¿DE SANTUARIO DE TERRORISTAS A EDÉN DE LA IZQUIERDA?
(Luis Agüero Wagner)
El asilo y la protección que se concedió en
Paraguay a numerosos evadidos de la justicia, criminales internacionales e
incluso terroristas de ferocidad reconocida, forma parte de una historia cuyo
epílogo queda por escribir por el gobierno que el obispo Fernando Lugo, cuya
elección ha sido saludada como un “triunfo de la izquierda”, encabezará en este
país sudamericano a partir del mes de agosto.
Uno de los más indignantes episodios del pasado lo constituyó el asilo al
terrorista Croata Miro Baresic, dirigente del grupo utashi, que gozó de
protección e incluso se introdujo en los círculos del poder en Asunción. El
mismo fue protagonista en 1971 del asesinato del embajador yugoslavo en Suecia
Vladimir Rolovic.

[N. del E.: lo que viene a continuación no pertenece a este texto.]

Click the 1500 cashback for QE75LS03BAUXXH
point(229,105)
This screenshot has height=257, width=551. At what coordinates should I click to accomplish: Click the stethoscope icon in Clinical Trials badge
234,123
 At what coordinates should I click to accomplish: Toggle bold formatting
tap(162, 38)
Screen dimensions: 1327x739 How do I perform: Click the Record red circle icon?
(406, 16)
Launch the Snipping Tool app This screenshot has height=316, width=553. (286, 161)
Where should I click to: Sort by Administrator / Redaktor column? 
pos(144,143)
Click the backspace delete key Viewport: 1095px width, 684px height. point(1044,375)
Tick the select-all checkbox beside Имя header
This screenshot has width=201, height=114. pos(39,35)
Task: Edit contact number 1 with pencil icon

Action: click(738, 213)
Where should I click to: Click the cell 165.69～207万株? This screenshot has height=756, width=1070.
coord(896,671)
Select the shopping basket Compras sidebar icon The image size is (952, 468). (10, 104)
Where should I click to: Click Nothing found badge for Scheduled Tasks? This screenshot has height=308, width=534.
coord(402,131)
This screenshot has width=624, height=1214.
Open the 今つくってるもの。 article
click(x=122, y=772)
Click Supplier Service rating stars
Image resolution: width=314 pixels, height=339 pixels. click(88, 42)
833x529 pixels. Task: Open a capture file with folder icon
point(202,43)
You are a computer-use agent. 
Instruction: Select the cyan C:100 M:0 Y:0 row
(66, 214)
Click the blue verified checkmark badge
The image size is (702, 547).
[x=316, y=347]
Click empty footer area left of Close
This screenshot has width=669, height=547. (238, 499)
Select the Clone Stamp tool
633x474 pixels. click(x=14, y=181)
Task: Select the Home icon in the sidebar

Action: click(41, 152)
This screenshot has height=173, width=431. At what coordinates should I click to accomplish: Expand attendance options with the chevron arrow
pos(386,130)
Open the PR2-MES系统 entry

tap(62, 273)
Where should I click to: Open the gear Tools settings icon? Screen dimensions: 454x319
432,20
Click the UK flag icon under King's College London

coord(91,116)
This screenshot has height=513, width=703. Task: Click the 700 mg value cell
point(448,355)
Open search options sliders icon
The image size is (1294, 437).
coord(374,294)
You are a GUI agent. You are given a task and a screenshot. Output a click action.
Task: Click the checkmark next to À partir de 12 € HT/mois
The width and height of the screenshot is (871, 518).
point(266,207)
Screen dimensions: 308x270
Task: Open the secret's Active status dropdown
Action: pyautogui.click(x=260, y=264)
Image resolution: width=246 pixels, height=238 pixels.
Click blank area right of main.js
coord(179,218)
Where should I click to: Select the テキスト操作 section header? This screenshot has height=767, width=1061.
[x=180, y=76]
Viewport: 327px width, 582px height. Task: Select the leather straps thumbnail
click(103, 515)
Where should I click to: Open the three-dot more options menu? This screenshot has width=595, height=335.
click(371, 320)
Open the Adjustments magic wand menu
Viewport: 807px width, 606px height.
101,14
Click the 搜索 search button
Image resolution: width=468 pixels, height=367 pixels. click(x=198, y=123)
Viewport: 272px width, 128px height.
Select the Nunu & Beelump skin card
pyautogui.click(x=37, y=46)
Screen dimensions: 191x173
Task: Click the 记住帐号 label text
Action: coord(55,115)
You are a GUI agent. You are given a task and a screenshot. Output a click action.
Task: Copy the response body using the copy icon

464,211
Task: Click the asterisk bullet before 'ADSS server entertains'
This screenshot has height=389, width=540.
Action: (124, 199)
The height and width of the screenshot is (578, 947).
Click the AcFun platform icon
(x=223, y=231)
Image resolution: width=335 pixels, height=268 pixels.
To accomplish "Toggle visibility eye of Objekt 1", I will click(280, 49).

Detenido y condenado en Suecia, fue liberado un año más tarde,
cuando unos correligionarios secuestraron un avión de la compañía SAS y
exigieron su liberación.
A Baresic acompañaron en su exilio paraguayo otros hombres de cuidado de la
misma nacionalidad como Ante Pavelic y Jozo Damjanovic, de los cuales el primero
había sido jefe del estado independiente de Croacia que no llegó a ser
reconocido, desapareciendo al finalizar la Segunda Guerra Mundial. Se trataba de
una ficción creada por los nazis para desmembrar y ocupar Yugoslavia.
Todos los indicios indican que los croatas lograron escapar por la ruta de las
ratas, como se conoce al itinerario que siguieron los criminales de guerra que
Estados Unidos ayudó a huir en diferentes operaciones encubiertas, por juzgarlos
útiles para sus fines bélicos o políticos. Con papeles e identidad cambiada, los
croatas ingresaron por Argentina y Brasil y desde Paraguay, continuaron
orquestando atentados terroristas contra representantes del gobierno yugoslavo
en el exterior a fines de la década de 1950.
En Asunción perpetraron el asesinato del embajador uruguayo en Paraguay, al que
confundieron con el embajador yugoslavo de visita en esa ciudad. Por este crimen
perpetrado en la década de 1970, Baresic nunca fue imputado, dadas las
influencias de las que gozaba en los círculos del poder de la dictadura.
Cuando logró abandonar la cárcel, Baresic se refugió primero en Madrid y luego
se internó en Paraguay, donde obtuvo empleo como profesor de artes marciales de
una academia militar. En 1977, cuando actuaba como chofer y guardaespaldas del
embajador paraguayo en Washington, Mario López Escobar, protagonizó un violento
incidente con la guardia un parlamentario norteamericano, acabando detenido.
Identificado por el FBI, el terrorista croata fue identificado y devuelto a
Suecia, donde cumplió parte de la condena pendiente para volver a Paraguay
expulsado por los suecos.
Stroessner lo contrató como miembro de la seguridad presidencial, servicio que
cumplió hasta el 3 de febrero de 1989, según fuentes de inteligencia, fecha en
que desapareció.
En tiempos previos a esa fecha, el Paraguay gozó de la fama de basurero del
mundo, donde se refugiaron falangistas españoles cuya extradición jamás fue
concedida, criminales nazis como el “ángel de la muerte” de Auschwitz Josef
Mengele o “el carnicero de Riga” Edward Roschmann, la cabeza del tráfico de
heroína Auguste Ricord, o incluso ex dictadores como Anastasio Somoza.
La situación no mejoró con la democracia tutelada que se instauró desde la
embajada norteamericana a partir de 1989, dado que más recientemente Estados
Unidos ha señalado como traficantes de armas y financistas del terrorismo
islámico a varios empresarios de origen árabe de la triple frontera del este, a
quienes presenta como una amenaza para su seguridad.
Gran parte de los votos que dieron la victoria a la candidatura del obispo
Fernando Lugo el 20 de abril, precisamente, provienen de este mismo sector de la
Triple Frontera que Estados Unidos ha señalado como santuario de terroristas,
dado que ese distrito electoral es el bastión del colorado disidente Luís
Alberto Castiglioni, cuyo apoyo resultó determinante para la victoria opositora.
¿Vendrá el remedio del mismo lugar desde donde ha venido la enfermedad?